BEGIN DATA FOR REVIEW

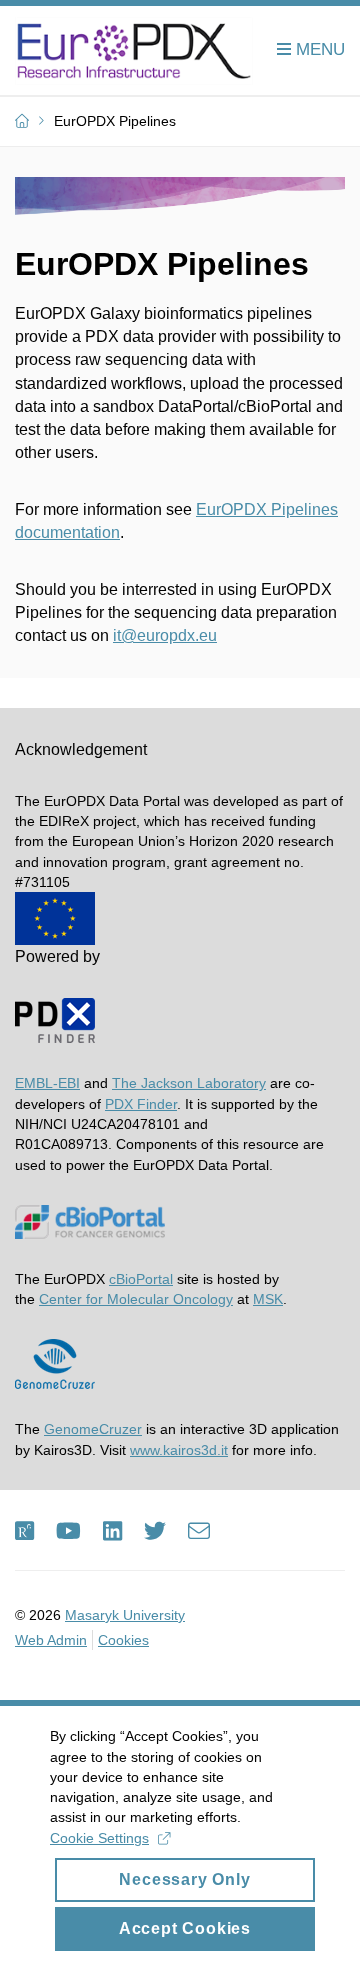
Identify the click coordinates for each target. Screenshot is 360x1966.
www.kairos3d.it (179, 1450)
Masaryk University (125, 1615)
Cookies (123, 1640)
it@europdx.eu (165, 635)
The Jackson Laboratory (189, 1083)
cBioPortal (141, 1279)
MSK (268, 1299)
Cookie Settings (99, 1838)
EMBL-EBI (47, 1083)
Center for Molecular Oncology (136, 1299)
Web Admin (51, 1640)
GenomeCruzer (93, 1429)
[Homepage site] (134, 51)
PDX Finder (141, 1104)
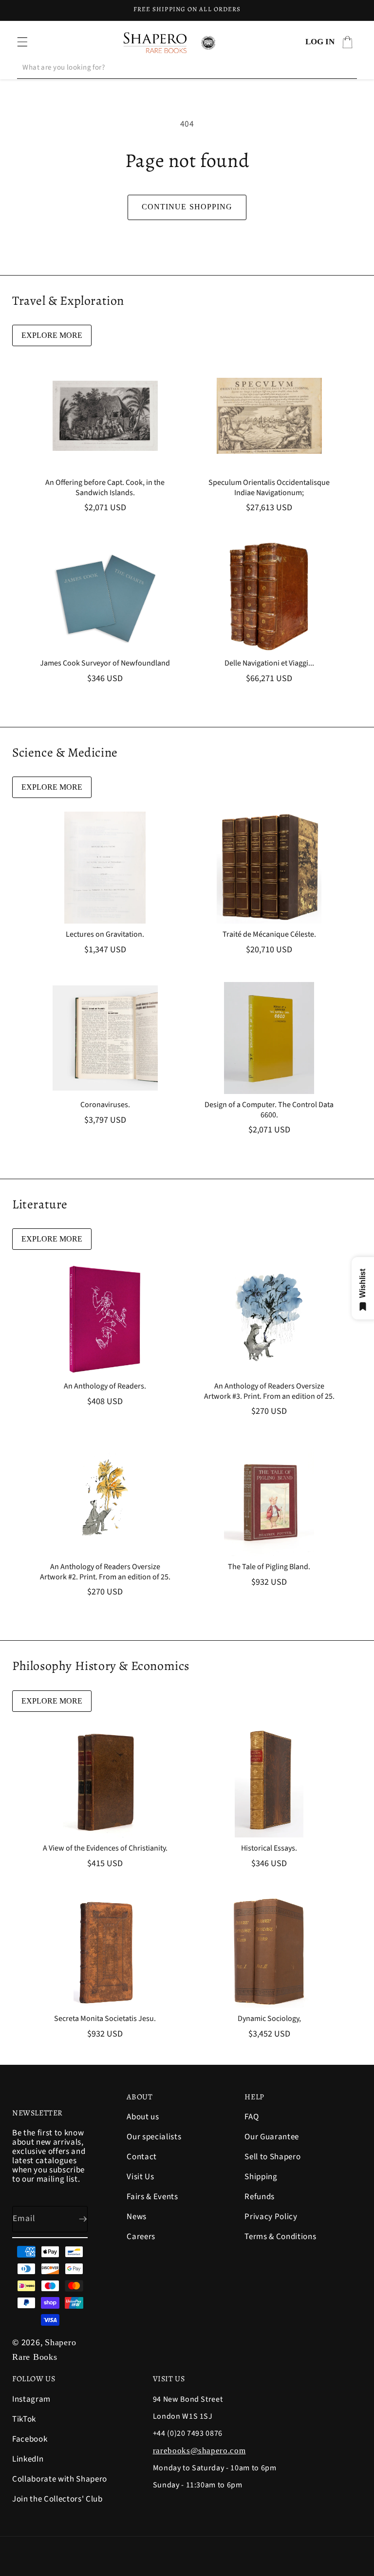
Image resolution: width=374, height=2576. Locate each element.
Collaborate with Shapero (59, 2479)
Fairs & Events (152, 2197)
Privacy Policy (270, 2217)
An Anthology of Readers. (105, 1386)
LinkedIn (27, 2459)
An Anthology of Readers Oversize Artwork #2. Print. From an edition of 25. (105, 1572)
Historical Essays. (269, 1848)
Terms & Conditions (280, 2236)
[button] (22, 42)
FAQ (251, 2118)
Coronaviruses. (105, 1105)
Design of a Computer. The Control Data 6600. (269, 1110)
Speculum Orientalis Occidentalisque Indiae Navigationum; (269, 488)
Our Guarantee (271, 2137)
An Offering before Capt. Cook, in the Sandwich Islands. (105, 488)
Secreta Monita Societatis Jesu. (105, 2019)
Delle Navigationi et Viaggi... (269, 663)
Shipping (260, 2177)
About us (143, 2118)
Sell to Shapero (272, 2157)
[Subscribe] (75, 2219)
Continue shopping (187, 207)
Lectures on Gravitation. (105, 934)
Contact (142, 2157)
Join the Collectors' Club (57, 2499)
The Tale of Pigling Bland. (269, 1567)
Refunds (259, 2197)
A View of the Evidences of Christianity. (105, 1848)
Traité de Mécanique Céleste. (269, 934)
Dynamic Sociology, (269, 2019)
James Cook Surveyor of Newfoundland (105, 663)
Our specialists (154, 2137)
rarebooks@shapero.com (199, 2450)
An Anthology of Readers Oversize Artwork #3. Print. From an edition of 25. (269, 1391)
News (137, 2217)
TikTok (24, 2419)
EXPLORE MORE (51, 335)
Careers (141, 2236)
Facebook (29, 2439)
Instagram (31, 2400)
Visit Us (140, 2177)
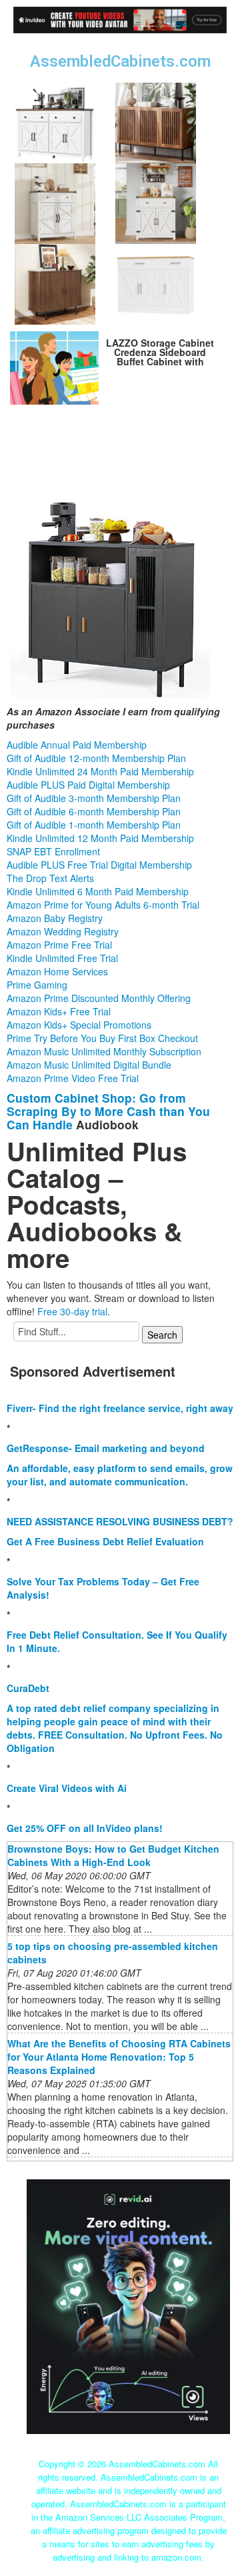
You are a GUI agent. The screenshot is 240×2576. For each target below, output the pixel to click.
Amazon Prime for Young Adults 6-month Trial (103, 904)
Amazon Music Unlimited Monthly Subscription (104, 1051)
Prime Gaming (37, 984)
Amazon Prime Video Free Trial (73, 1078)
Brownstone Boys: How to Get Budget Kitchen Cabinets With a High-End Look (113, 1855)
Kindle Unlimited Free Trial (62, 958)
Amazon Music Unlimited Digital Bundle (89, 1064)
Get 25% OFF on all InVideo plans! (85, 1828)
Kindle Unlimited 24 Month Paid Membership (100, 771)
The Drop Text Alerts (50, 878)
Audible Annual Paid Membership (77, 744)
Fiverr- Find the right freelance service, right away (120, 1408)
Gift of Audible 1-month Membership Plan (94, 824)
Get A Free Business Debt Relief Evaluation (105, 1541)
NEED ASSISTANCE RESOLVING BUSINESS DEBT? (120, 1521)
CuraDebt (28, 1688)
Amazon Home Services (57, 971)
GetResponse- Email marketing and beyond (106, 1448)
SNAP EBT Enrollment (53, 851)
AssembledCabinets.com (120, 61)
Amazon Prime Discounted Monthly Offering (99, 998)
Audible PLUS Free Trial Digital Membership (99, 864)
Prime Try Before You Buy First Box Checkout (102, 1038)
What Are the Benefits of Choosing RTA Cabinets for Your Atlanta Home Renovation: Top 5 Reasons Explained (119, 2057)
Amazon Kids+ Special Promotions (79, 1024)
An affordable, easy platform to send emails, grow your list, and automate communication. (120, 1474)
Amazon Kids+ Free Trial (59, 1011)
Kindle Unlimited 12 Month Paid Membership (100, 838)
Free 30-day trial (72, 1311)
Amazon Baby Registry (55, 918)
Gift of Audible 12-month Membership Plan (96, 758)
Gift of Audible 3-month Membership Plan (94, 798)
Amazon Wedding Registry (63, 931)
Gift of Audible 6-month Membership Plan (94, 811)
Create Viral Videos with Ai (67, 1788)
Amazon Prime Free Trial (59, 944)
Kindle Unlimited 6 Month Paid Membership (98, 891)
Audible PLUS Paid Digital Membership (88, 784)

END DATA FOR REVIEW

The expected answer is a copy of every line in the entries that holds the word "Print".

*ANSWER TO THIS EXERCISE*.
An Anthology of Readers Oversize Artwork #2. Print. From an edition of 25. (105, 1572)
An Anthology of Readers Oversize Artwork #3. Print. From an edition of 25. (269, 1391)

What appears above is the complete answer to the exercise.